Post Traumatic Stress Disorder
Post Traumatic Stress Disorder (PTSD) is an anxiety disorder that can develop after experiencing or witnessing a traumatic event, or learning that a traumatic event has happened to a loved one.
DSM5 defines a traumatic event as exposure to actual or threatened death, serious injury, or sexual violence. Examples include:
- Being involved in, or witnessing, a car accident
- Undergoing major surgery (bone marrow transplant, extensive hospitalization, or severe burns)
- Experiencing or witnessing natural disasters (earthquakes, hurricanes, floods, or fire)
- Violent crimes (kidnapping, physical assault, or assault or murder of a parent or loved one)
- Community violence (attacks at school, or suicide of a friend, family member, or a child in the same-age group)
- Chronic physical or sexual abuse
Following the event, youth with PTSD report intrusive symptoms such as repetitive and upsetting memories that can present verbally, “I can’t stop hearing that crunch noise when the car hit the tree,” or acted out in play such as a child repeatedly hitting a toy car against the wall. Other intrusive symptoms include distressing and vivid night and day dreams (also called flashbacks whereby the child acts as if the events is actually happening in real time), and becoming highly distressed when exposed to reminders of the event. Youth can also avoid or try to stay away from any reminders of the event, report inability to recall significant details of the event, experience a range of negative emotions such as sadness, guilt, shame, and confusion, and lack interest or desire to participate in important activities. Finally, children and teens with PTSD also experience irritability, being jumpy or on edge, trouble concentrating, and sleep difficulties. These combined symptoms must persist for more than a month following the event to meet criteria for PTSD, although some children and teens may experience a delayed reaction to the trauma so that clear signs are not noticeable until six months or more after the event.
- Approximately 4% of youth aged 13-18 will develop PTSD in adolescence
- Girls are more likely than boys to develop PTSD, and to experience symptoms for a longer duration
- The chance of developing PTSD increases with the severity of the trauma. For example, almost all children who are sexually abused or who witness the death or assault of a parent will later suffer PTSD
- Youth with PTSD may experience other problems as well, including depression, other anxiety problems, or acting-out behaviors. In teens with PTSD, substance abuse problems are also common (for example, drug or alcohol use)

» Exercise: Resume the piece on post traumatic stress disorder in children and teens, carrying it on after its last line.

» Supplied data:

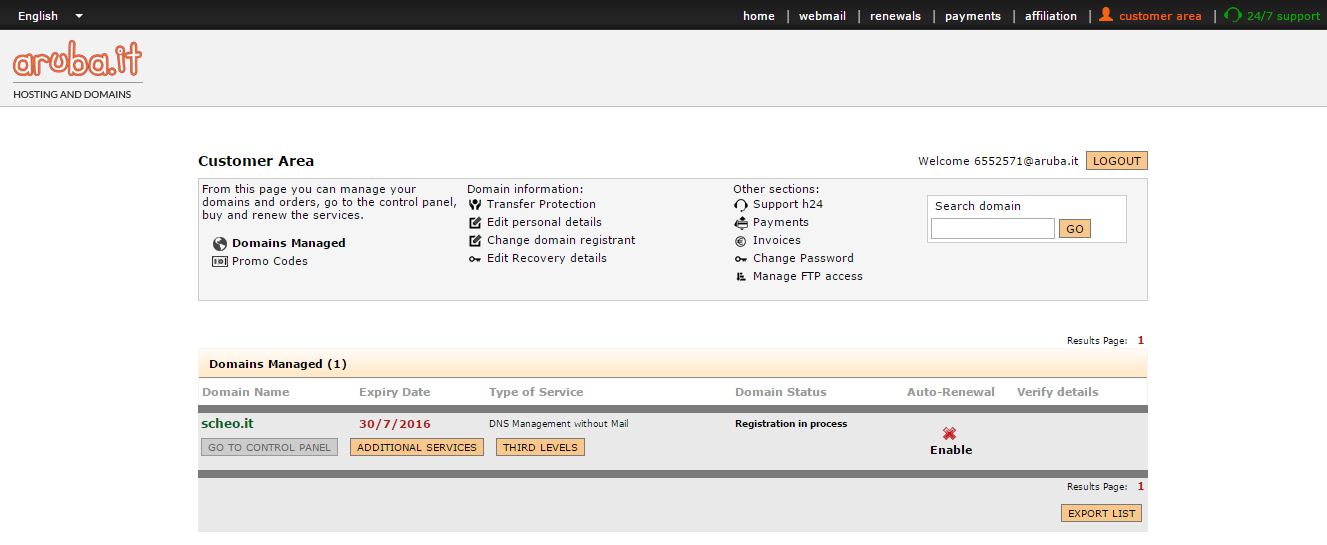Screen dimensions: 1327x545
Task: Click the EXPORT LIST button
Action: [1101, 513]
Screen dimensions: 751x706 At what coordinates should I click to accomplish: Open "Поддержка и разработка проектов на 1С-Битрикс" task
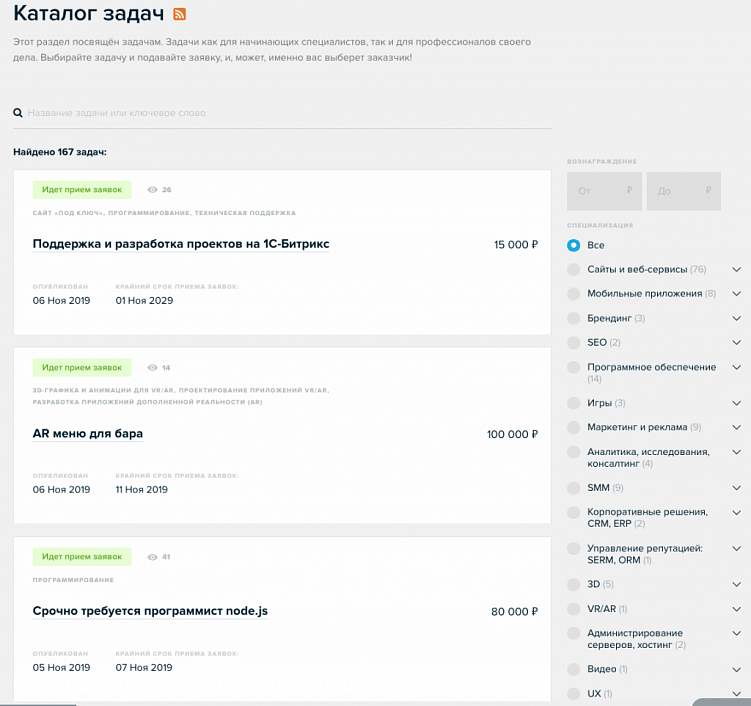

» Exercise response:
- The negative effects of PTSD are far reaching impacting quality of social, occupational, interpersonal, developmental, educational, and health functioning throughout the lifespan. Timely and effective intervention is critical
Signs & Symptoms
Thoughts (Note in very young children they may be unable to identify specific fear thoughts):
- It’s my fault it happened
- All men are dangerous
- I need to stay alert at all times to protect myself
- I deserved it, I’m a bad kid
- Muscle tension
- Feeling amped up
- Feeling detached from one’s body (derealization)
- Avoiding participating in new activities or going places
- Refusal to sleep alone or trouble falling/staying asleep
- Asking a parent to be present or available
- Recreating the traumatic event through play
- Crying or tantrumming
- Restricted play
- Trouble concentrating
- Aggression and hostility
Common Situations or Affected Areas
- Avoiding contact with, or reminders of, the traumatic event
- Declining grades or academic failure
- Engaging in high risk or dangerous behaviours
- Trouble making friends, dating, and development of meaningful relationships
- Restricting life plans or reduced ambition
- Social withdrawal
How PTSD impacts the child at different ages
Children younger than age six may not have many symptoms of PTSD. Instead, they may show their anxiety in the following ways:
- Fear of strangers.
- Fear of family members.
- General avoidance of situations that are not related to the trauma (for example, avoiding going to school, going out in public).
- Traumatic play; re-enacting parts of the trauma in their play (drawings, acting out).
- Regressive behavior (thumb sucking, bed-wetting).
Older, elementary-school-aged children with PTSD may not have symptoms of amnesia or forgetting; however, they might have some of the following symptoms:
- Omen formation. This is the belief that there were “warning signs” before the trauma occurred. Children with this belief are always on the alert for signs or warnings of “future danger”. For example, if it was raining on the day of a car accident, your child might believe that the rain was a “warning” of something bad happening, and refuse to leave the house when it rains.
- Traumatic play. Similar to very young children, elementary school children may compulsively repeat the trauma in their play. For example, a child who was traumatized by a car accident may then play with toy cars, and have them crash in to each other.
Adolescents with PTSD may experience many of the same symptoms as adults; however, there are a few key differences. For example, parents may notice dramatic changes in their teen, such as a teen who was once a straight “A” student is suddenly failing, or a teen who never used drugs and respected her curfew, is now dressing inappropriately, smoking, and staying out late. In addition, teens with PTSD often show increased aggressive and impulsive behaviours, and are at greater risk of engaging in high risk or reckless behaviors such as drug and alcohol use, speeding, unprotected sex, etc.